We release Terminal Wrench, a subset of 331 terminal-agent benchmark environments, copied from the popular open benchmarks that are demonstrably reward-hackable. The data set includes 3,632 hack trajectories and 2,352 legitimate baseline trajectories across three frontier models (Claude Opus 4.6, Gemini 3.1 Pro, GPT-5.4). Each entry preserves the original task definition alongside full attack trajectories that show how the verifier was bypassed. It also includes cases where the task was not solved as intended. The tasks span system administration, machine learning, software engineering, and security challenges; the exploits range from simple output spoofing to stack-frame introspection, standard-library patching, and rootkit-style binary hijacking. Crucially, these exploits are specific to each task, rather than the evaluation harness, making them harder to patch. We also present a monitorability study in which hack trajectories are sanitized or stripped of reasoning traces and then scored by an LLM judge, showing that detection degrades meaningfully when chain-of-thought is removed (AUC drops from 0.97 to 0.92). The data set is publicly available at https://github.com/few-sh/terminal-wrench.
Community
Terminal Wrench is a dataset of terminal-bench style environments that have shown evidence of being reward-hackable, paired with agent trajectories that lead to hacking and non-hacking rewards. Each entry preserves the original task definition alongside full attack trajectories showing how the verifier was passed, including cases where the task was not solved as intended. The tasks span system administration, machine learning, software engineering, and security challenges, and the hacks range from simple output spoofing to stack-frame introspection, stdlib backdoors, and rootkit-style binary hijacking. Notably, these hacking trajectories are task-specific rather than benchmark/evaluation-harness-specific, which makes them harder to fix. The hacks were elicited by appending a hack elicitation excerpt to the prompt. We believe this is a subset of hackable tasks across the 1,860 we analyzed. Our methodology was to first elicit and judge hacking using a variety of models and prompts, producing over 40k trials. From these trials we narrowed the hackable-task subset to 395, and then performed a more robust hacker loop on those, resulting in this dataset.
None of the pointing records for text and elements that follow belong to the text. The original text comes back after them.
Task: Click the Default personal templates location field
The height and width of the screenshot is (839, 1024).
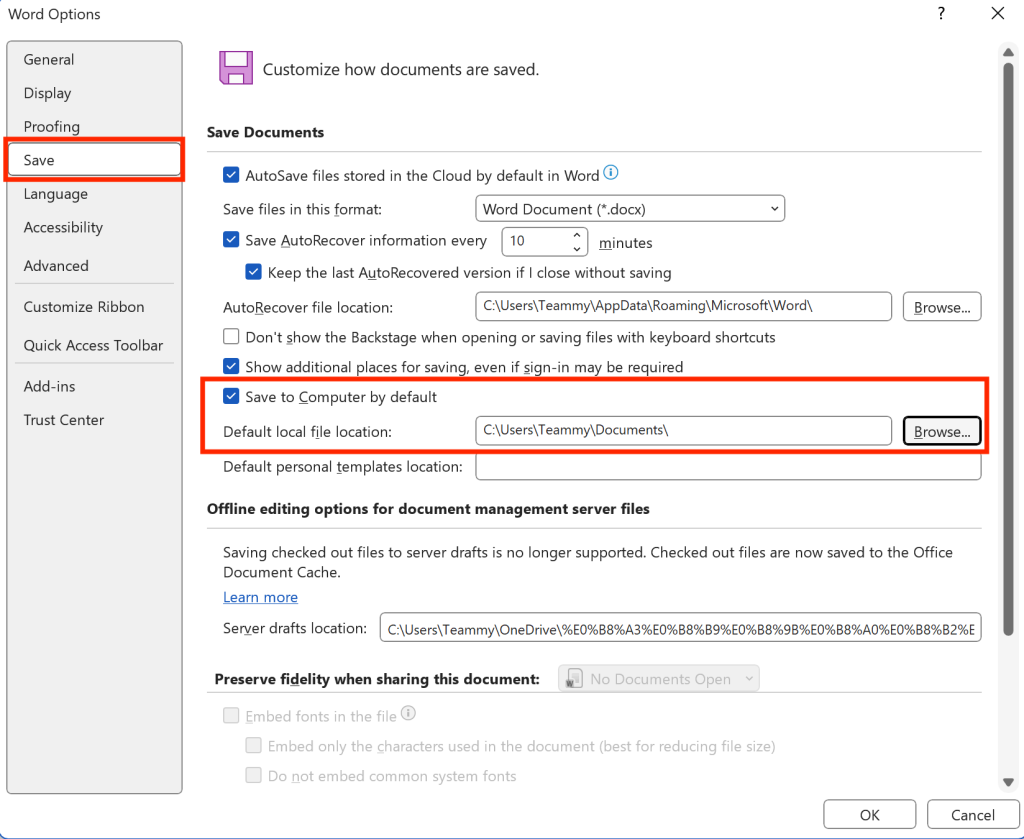Action: [728, 467]
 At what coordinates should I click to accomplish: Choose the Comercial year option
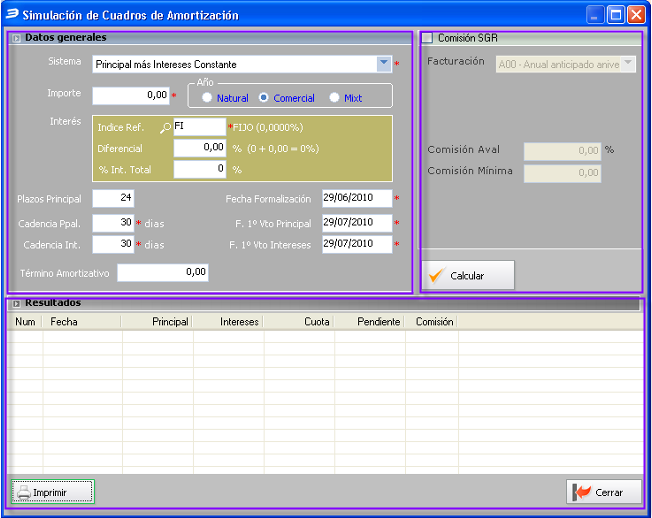264,98
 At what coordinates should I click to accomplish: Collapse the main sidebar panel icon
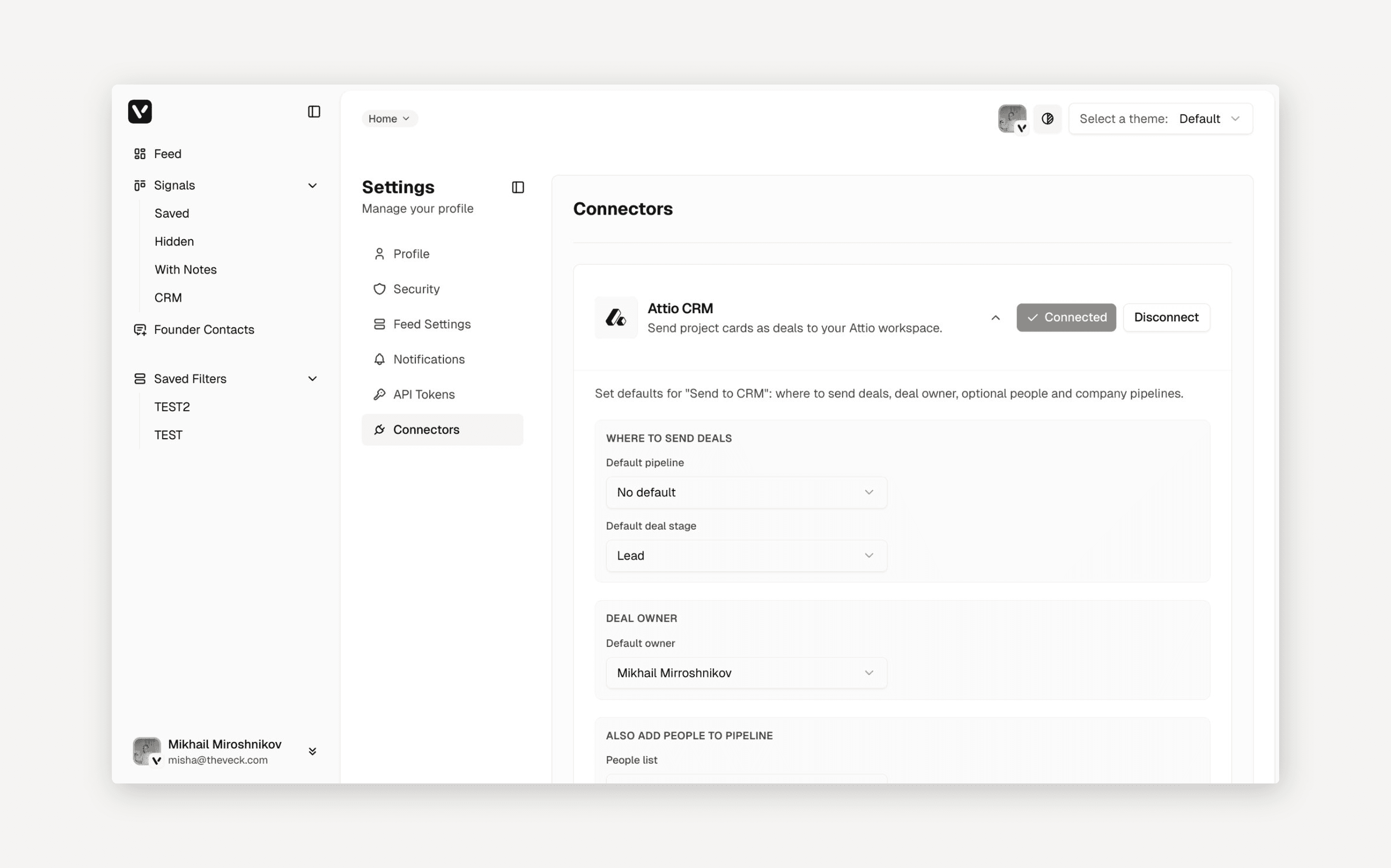click(x=313, y=111)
We also share results of a simple monitorability experiment. We first sanitize the hacked trajectories with a sanitization prompt to remove obvious mentions of hacking behavior from the prompt and replace common keywords, and we ask another model to rewrite the agent blocks to be less suspicious. These sanitized trajectories are stored under sanitized_trajectories/
Some benchmarks continue to make improvements, for example we are aware Terminal Bench 2 has continued to fix existing tasks as issues have been found. We pulled our tasks from the primary sources between 2026-01-01 and 2026-03-30, so some of these tasks might have changed since.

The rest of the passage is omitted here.